• [YOUR GOAL] Return, from the material below, each line in which the word "agent" is present.
=====
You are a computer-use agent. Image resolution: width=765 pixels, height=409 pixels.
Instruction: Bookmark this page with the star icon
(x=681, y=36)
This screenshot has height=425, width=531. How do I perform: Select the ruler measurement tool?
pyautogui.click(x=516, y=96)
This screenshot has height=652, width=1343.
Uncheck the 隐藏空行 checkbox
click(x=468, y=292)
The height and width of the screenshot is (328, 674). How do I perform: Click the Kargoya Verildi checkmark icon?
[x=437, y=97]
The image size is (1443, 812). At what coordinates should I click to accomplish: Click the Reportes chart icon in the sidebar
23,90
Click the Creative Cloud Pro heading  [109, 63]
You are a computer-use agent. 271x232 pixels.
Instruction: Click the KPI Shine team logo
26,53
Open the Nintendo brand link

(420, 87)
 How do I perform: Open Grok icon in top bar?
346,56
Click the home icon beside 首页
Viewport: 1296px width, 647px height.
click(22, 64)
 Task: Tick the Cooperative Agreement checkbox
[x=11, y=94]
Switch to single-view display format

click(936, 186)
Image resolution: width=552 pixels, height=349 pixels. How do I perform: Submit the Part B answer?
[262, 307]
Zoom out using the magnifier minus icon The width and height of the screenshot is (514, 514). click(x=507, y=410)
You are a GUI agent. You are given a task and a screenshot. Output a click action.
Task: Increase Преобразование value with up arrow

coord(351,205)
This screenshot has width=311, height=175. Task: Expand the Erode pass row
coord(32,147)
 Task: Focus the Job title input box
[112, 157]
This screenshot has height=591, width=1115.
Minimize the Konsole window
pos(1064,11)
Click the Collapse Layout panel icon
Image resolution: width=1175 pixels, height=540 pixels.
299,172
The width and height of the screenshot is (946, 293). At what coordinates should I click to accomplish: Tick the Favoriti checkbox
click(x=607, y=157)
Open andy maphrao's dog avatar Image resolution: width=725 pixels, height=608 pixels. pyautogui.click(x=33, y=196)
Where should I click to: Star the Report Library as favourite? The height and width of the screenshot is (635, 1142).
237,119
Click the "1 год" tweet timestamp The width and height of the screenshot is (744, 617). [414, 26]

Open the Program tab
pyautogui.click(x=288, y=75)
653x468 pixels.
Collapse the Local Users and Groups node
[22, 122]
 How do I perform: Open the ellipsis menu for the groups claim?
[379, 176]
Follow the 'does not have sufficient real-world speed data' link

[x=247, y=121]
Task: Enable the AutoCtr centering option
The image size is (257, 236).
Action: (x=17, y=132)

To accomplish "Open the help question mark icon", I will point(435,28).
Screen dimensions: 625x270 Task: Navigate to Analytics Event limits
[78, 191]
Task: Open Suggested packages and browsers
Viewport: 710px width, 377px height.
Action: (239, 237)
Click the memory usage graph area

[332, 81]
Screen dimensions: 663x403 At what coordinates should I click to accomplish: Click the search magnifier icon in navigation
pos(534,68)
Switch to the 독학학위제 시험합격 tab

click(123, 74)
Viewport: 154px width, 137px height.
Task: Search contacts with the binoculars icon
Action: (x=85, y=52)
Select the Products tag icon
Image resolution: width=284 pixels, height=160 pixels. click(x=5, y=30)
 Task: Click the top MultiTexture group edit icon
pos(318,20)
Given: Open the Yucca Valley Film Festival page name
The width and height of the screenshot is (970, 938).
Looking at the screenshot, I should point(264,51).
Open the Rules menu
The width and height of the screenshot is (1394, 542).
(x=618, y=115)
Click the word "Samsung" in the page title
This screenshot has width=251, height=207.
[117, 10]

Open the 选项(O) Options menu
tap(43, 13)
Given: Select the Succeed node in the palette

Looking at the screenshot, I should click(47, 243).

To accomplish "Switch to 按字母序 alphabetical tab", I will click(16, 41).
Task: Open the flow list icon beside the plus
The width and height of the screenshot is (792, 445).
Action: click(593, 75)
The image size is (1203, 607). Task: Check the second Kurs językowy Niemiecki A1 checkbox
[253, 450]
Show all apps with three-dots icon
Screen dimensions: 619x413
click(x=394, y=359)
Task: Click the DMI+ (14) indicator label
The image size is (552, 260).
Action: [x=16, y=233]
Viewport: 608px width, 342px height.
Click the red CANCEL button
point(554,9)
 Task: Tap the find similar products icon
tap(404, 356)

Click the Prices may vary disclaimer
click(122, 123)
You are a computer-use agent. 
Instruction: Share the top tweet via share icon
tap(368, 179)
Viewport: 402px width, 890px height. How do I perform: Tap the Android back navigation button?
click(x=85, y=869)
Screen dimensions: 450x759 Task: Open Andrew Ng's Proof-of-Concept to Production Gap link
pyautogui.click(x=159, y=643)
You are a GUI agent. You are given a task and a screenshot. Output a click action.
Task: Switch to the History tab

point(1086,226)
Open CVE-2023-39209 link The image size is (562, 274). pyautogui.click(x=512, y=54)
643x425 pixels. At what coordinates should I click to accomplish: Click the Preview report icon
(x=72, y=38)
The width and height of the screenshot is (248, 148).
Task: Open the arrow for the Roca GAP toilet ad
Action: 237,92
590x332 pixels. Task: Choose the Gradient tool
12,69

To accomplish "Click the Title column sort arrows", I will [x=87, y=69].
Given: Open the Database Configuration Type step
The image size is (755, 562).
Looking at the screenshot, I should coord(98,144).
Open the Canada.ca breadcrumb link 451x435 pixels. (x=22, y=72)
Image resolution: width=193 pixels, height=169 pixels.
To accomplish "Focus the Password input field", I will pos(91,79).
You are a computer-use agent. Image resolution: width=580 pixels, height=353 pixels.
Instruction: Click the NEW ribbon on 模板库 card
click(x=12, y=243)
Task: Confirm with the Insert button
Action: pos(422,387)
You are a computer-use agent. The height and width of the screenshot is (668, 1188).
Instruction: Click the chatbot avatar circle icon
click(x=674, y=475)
=====
• [ANSWER TO THIS TASK]
You are a computer-use agent. Image resolution: width=765 pixels, height=409 pixels.
You are a computer-use agent. 271x232 pixels.
You are a GUI agent. You are given a task and a screenshot. Output a click action.
You are a computer-use agent. 
You are a GUI agent. You are given a task and a screenshot. Output a click action.
You are a computer-use agent. Image resolution: width=580 pixels, height=353 pixels.
You are a computer-use agent. The height and width of the screenshot is (668, 1188).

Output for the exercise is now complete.